** RECORDS TO PROCESS **
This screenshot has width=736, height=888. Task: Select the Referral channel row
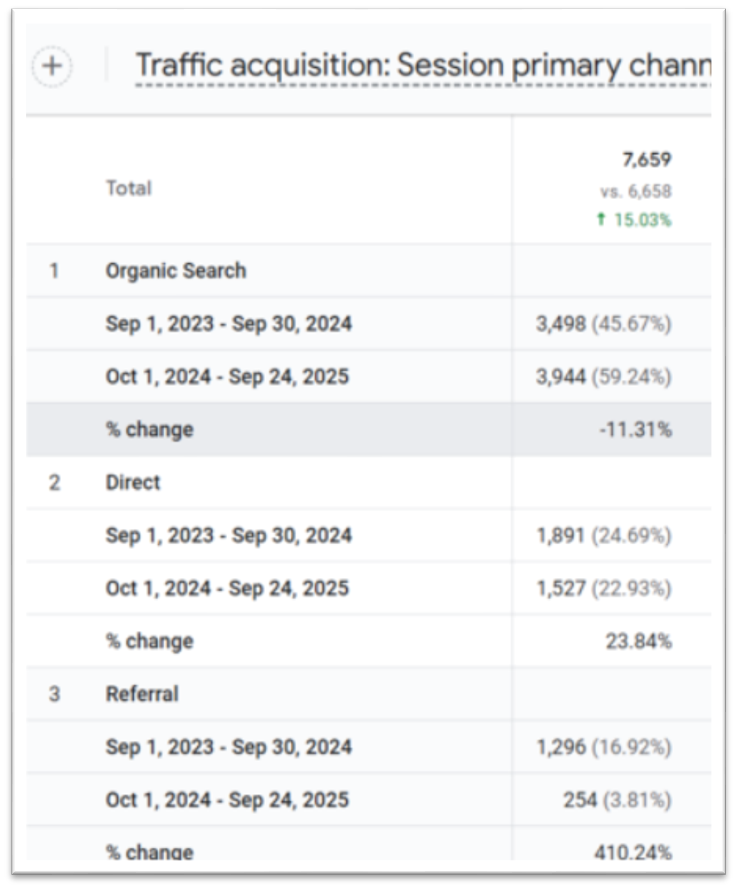coord(142,694)
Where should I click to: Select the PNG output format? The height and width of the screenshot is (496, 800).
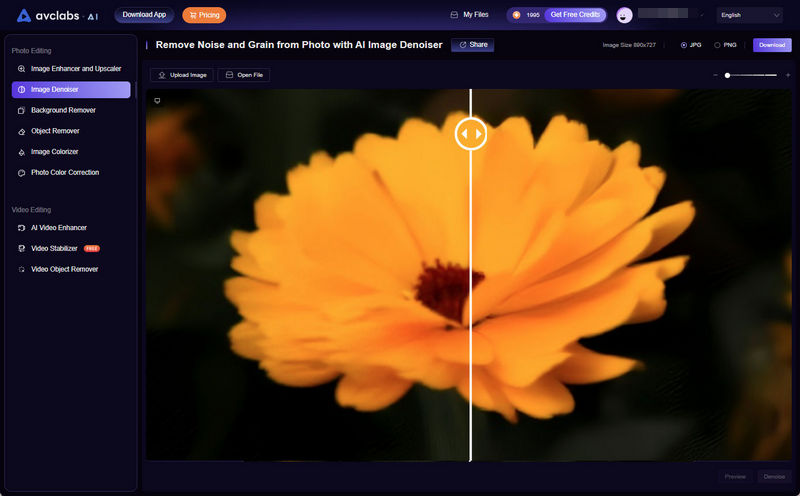click(717, 45)
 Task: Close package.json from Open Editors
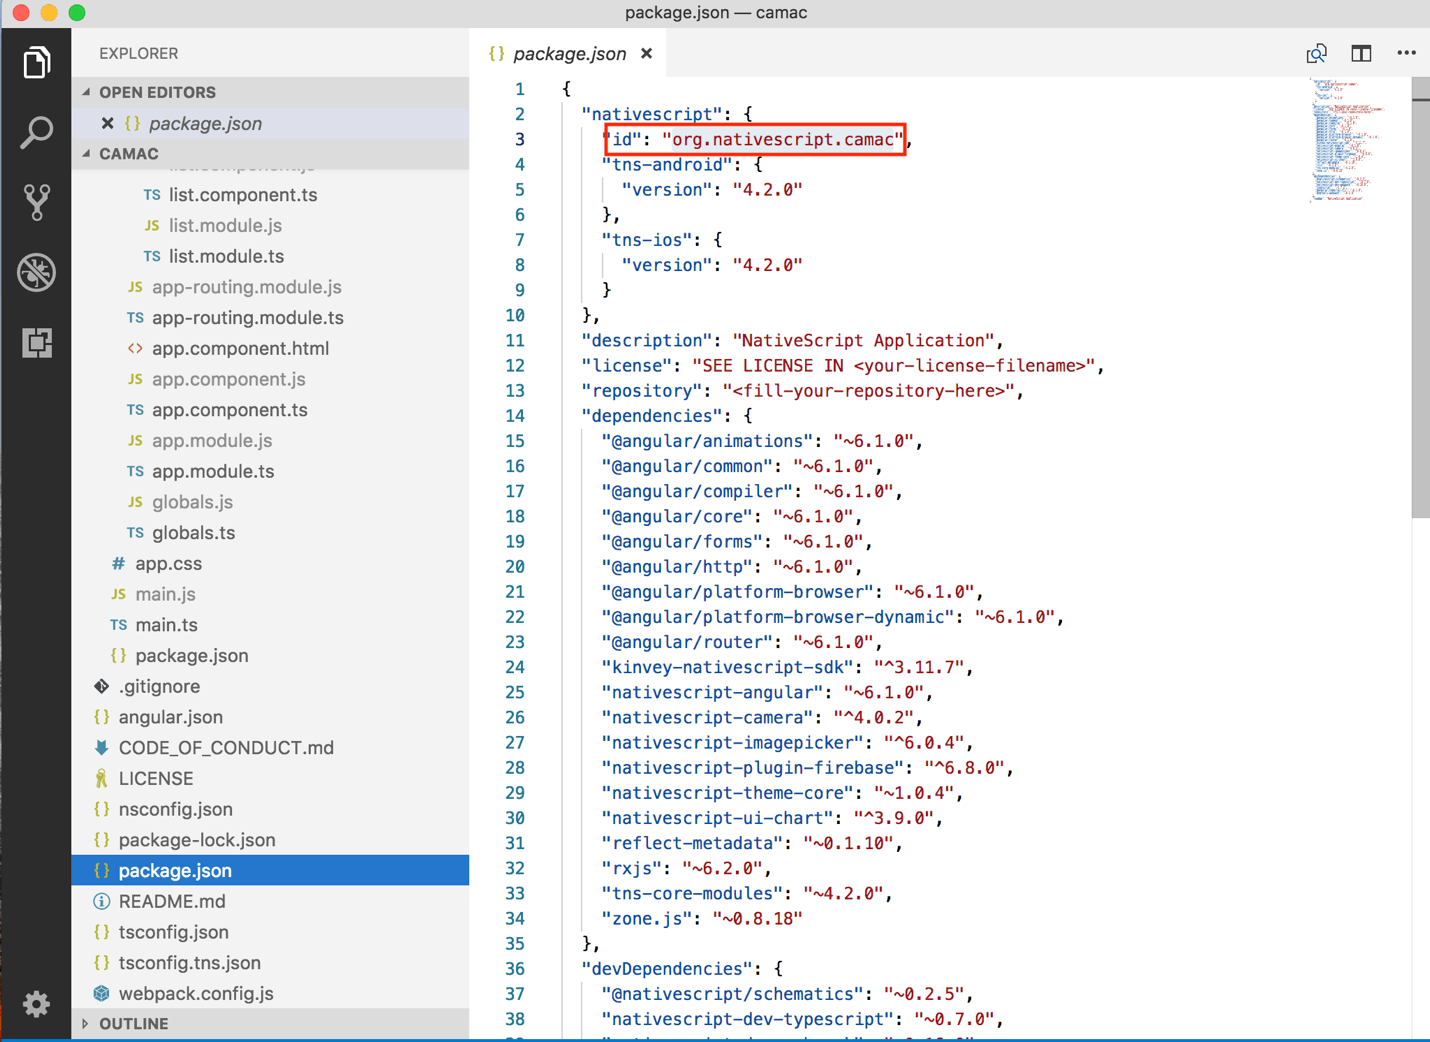point(107,122)
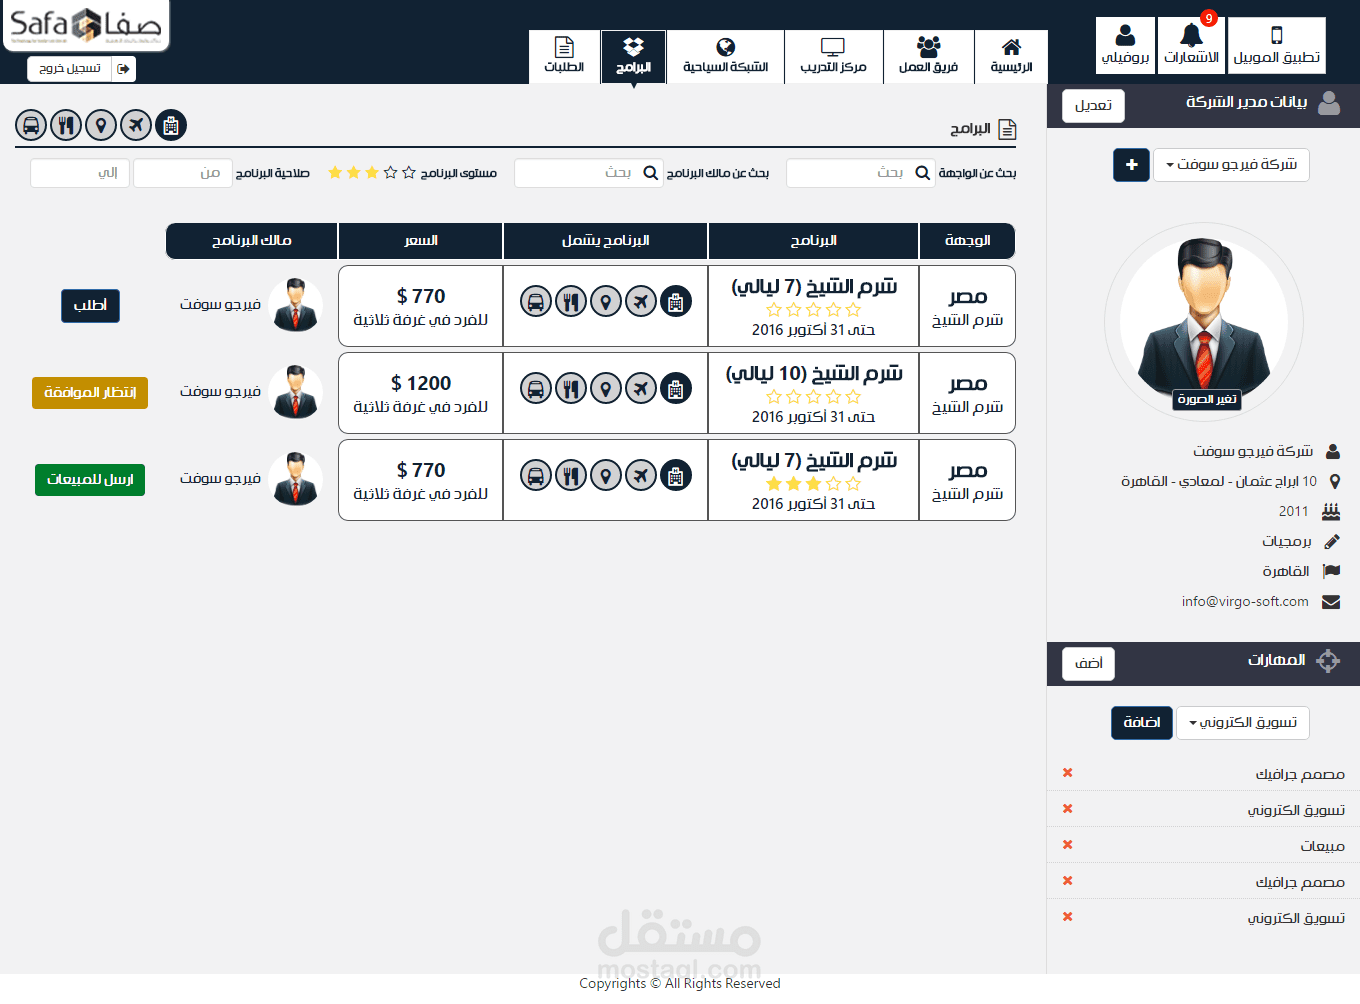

** GOAL OF THE EXERCISE **
Word for word, print out all of the records above; pass over the pictures.

** RESULT OF THE EXERCISE **
This screenshot has width=736, height=888. Task: Select the Referral channel row
coord(142,694)
Where should I click to: Select the PNG output format? The height and width of the screenshot is (496, 800).
click(717, 45)
 Task: Close package.json from Open Editors
point(107,122)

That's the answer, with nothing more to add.